◆ Consigne: Recopiez fidèlement le passage du texte sur le projet SMACC qui commence aux mots « Le 8 avril, les » et s'arrête après « en véritable train. ».

··· Texte d'étude ···

Un train pour les bus (bars)
Le 8 avril, les premières équipes du projet SMACC (Superconducting Magnets and Circuits Consolidation) ont investi le tunnel du LHC. En charge de l’ouverture des interconnexions entre les aimants, elles préparent le terrain pour les opérations de consolidation, qui seront exécutées par une équipe organisée en véritable train.
Les 1670 aimants dipôles et quadripôles du LHC sont alimentés par des convertisseurs de puissance et sont connectés entre eux par des jeux de barres en cuivre (« bus bars » en anglais). À l’intérieur de ces barres chemine le câble supraconducteur qui transporte un courant pouvant atteindre 11850 ampères. À chaque interconnexion, 6 câbles supraconducteurs se rejoignent. Ceux-ci sont assemblés par une connexion électrique brasée (voir encadré), elle-même prise en sandwich entre deux pièces de cuivre faisant la jonction entre les barres des aimants voisins. De la qualité de ces brasures dépend l’intégrité du circuit électrique, une brasure défaillante pouvant en effet être à l’origine d’une discontinuité pouvant générer un arc électrique, ce qui peut avoir de graves conséquences.
Afin d’éviter ce genre de problème, un projet de consolidation des circuits supraconducteurs du LHC (projet SMACC) a été lancé dès 2009. Objectif principal : mettre en place un shunt, c’est-à-dire une plaquette de cuivre de 50 mm de long, 15 mm de large et 3 mm d’épaisseur, à cheval entre la connexion électrique principale et les barres des aimants adjacents. En effet, en cas de transition résistive (« quench ») au niveau du câble supraconducteur, le courant passe dans la partie cuivre, qui doit donc être parfaitement continue.

··· Segment de données ···

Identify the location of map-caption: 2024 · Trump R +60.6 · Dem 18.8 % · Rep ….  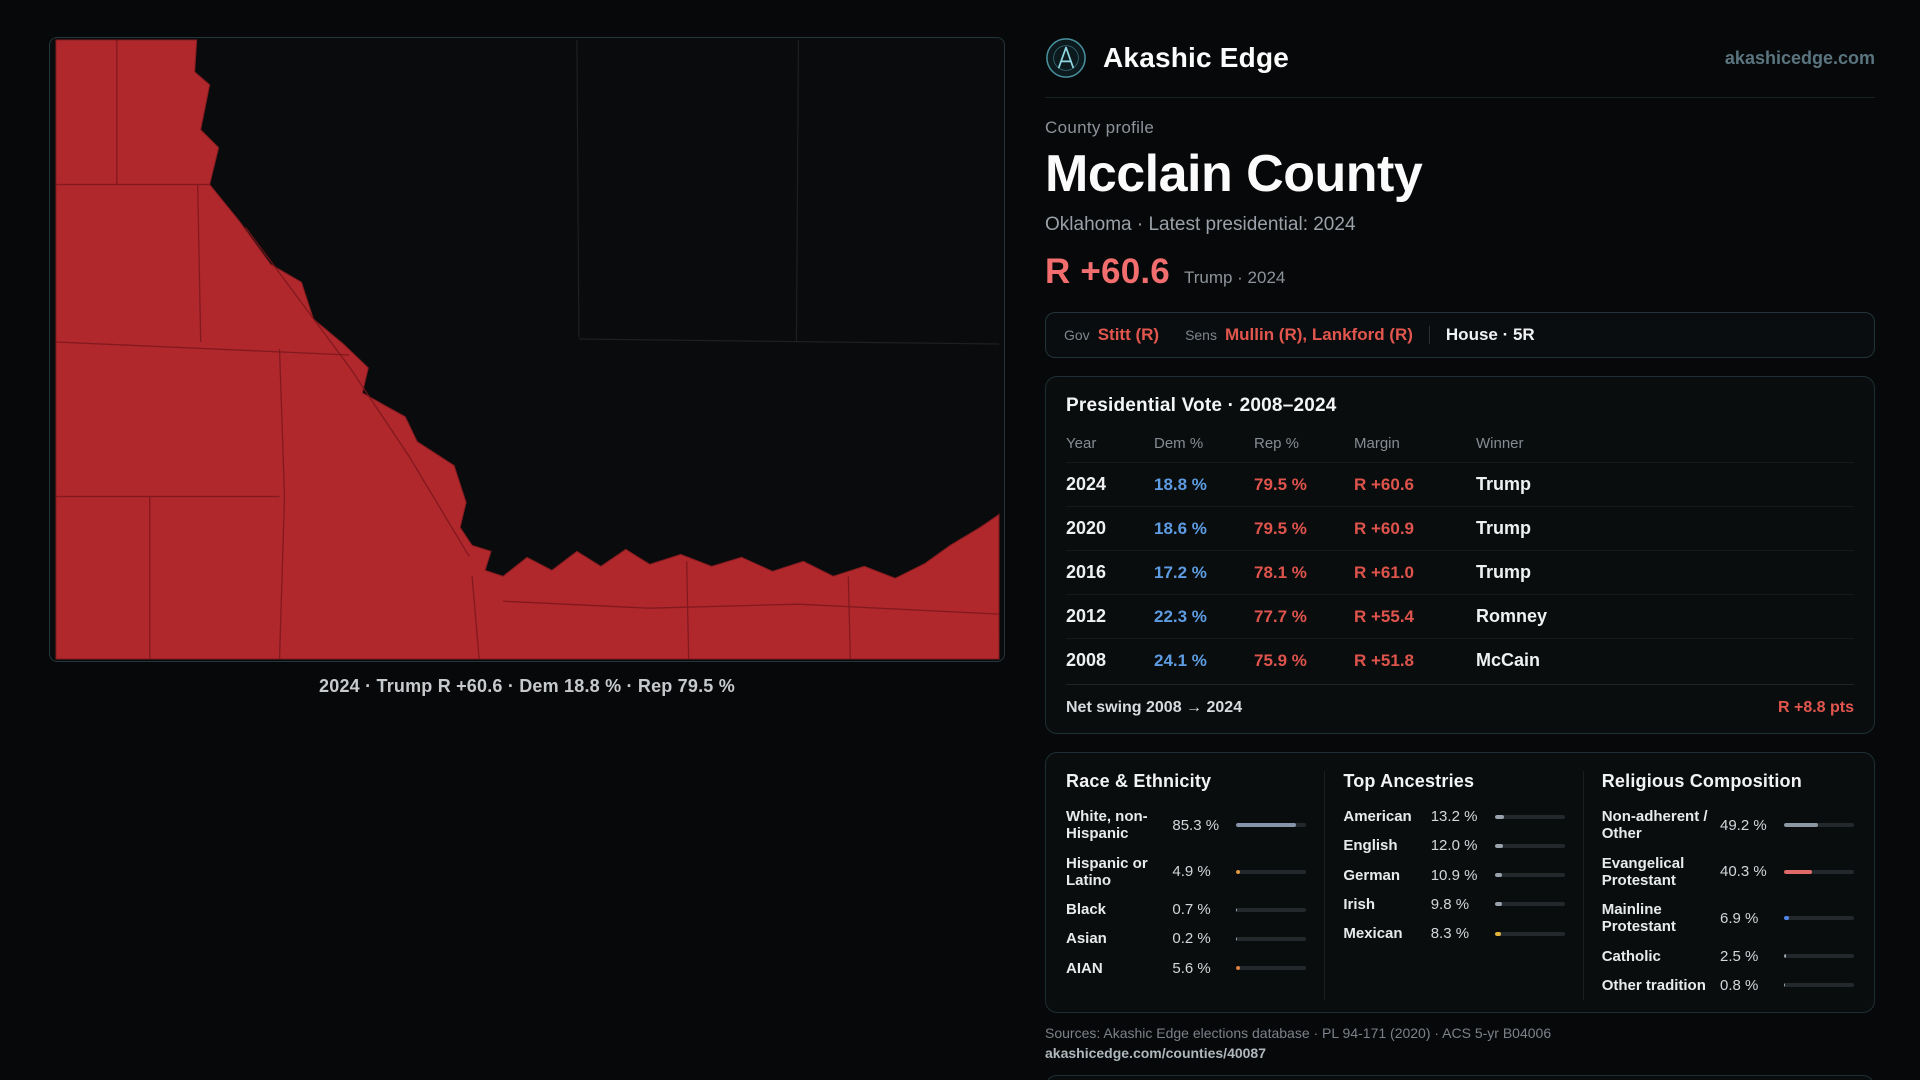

···

◆ Solution proposée:
Le 8 avril, les premières équipes du projet SMACC (Superconducting Magnets and Circuits Consolidation) ont investi le tunnel du LHC. En charge de l’ouverture des interconnexions entre les aimants, elles préparent le terrain pour les opérations de consolidation, qui seront exécutées par une équipe organisée en véritable train.